What you are allowed to say: what a tragedy for this individual.
What you are not allowed to say: Hip Hop isn't just music, any more than a burka is just a dress. (I think Freud was wrong about cigars, too). It is a machine which is used by its owners to enrich themselves, to set out their desired norms regarding female behaviour and appearance. But it's a very democratic machine! You don't need to own it, in order to use it. You can be fed into it, like sausage meat, and achieve a second's glory in one of those fabulous videos, before being burned out and dispensed with (old meat; no self-respecting Hip Hop star wants the over-inflated backside of someone who has gyrated in more than eight previous videos appearing in his next masterpiece). Get rich or die tryin', as 50 Cent, the Hip Hop artist, puts it. He gets very rich; a beautiful young woman has just died trying. Trying her hardest to turn her beautiful young body into material suitably vulgarised to be fed into Hip Hop's ugly, inhuman machine.
Another thing you're allowed to say: Goodness, the upper deck of this bus is quite noisy!
What you must in no circumstances say: And the noise is made by two or three teenagers, shouting obscenities at one another over the top of the Hip Hop or rap blaring from their mobile phones. These are the low-level users of the machine. To be antisocial, to not give a damn about anyone around you, to put yourself first in everything: this is the fundamental dogma of Hip Hop. It is, of course, a complete surprise that it is one found attractive by the people who pay for the machine's industrial success: children without fathers, raised with few boundaries, encouraged to be failures by their disinterested, failing schools.
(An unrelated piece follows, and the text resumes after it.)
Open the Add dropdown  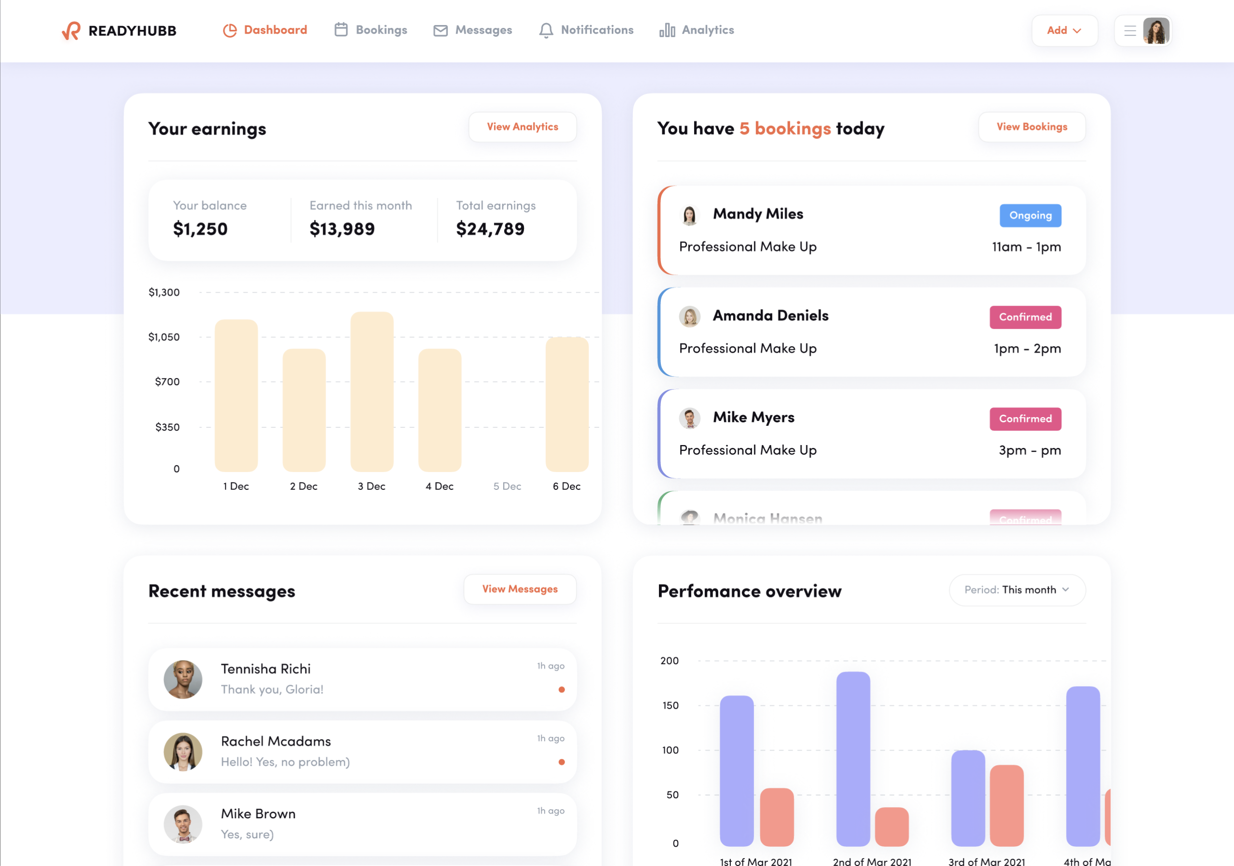coord(1064,31)
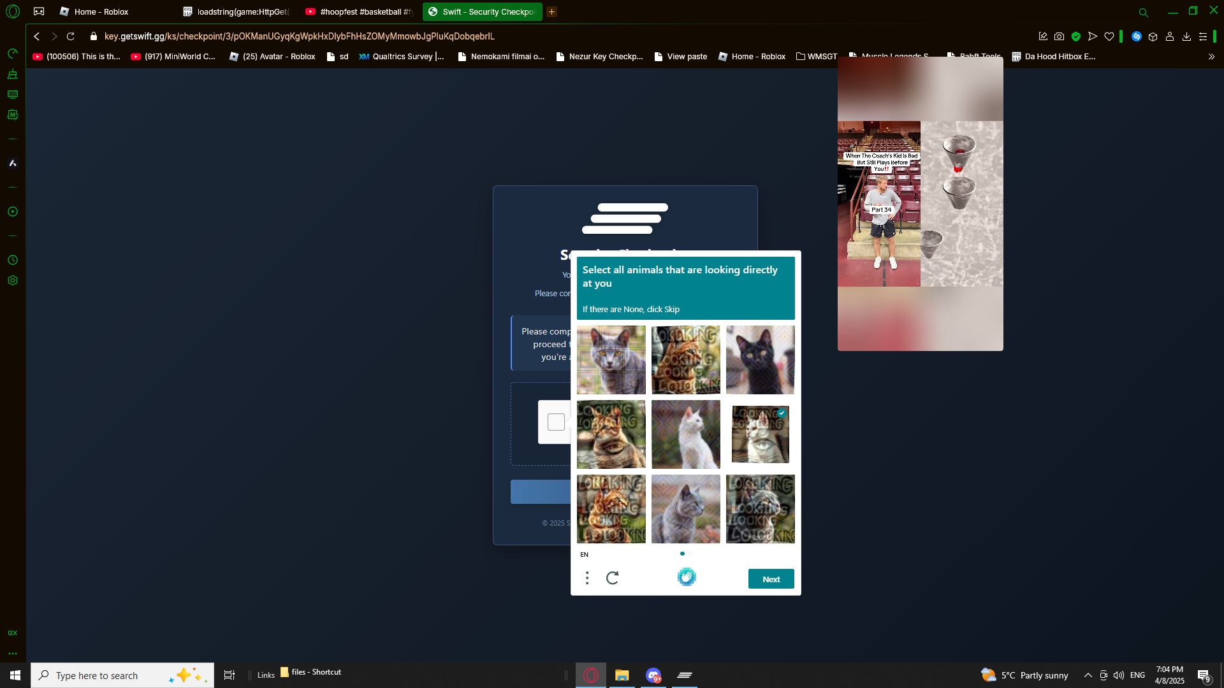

You must not draw a link between this and the violent, amusical noise they like to surround themselves with in public, because a middle-class journalist may write that he just loves the vibrancy of Hip Hop, but that he has never polluted a bus with it, as though this disproves your point (cf debate about drug use, by the way; as though taking an E at a rave in a Gloucestershire field in 1992 tells you anything about living next to a crack den in Hackney). You might notice that your bus journey is rarely disturbed by someone playing Cat Stevens or Beethoven without the benefit of headphones, although it has often occurred to you to try. You might remember the sunny morning when the Harlow train's peaceful rumble was distorted by blaring Hip Hop, and that when a fellow commuter mildly requested the noise be turned down, found himself being screamed at: It's My Music, Man!
One final thought you might have, which may occasionally allow you wry amusement, but which you must never utter: the Left got fat on its critique of "selfish" Conservatism, either literally fat in the case of the state-funded comedians who made BBC careers out of finding different ways to say that they didn't like Mrs Thatcher, or intellectually fat, like the columnists who felled forests in their attempts to prove how right-on they were. You might contrast their caricature with the undeniable evidence of your eyes about the real selfishness you see evinced every day on the streets, selfishness arising from fatherless homes, exposure to vulgarising "music", and the consequence of an education system more interested in theory than educational outcomes; all things the Left was either directly responsible for, or which it culturally encouraged. This may afford you a hollow laugh.
Why mustn't you say these things? Oh come on, do I have to spell it out? You haven't mentioned ethnicity once. But you will be called a racist.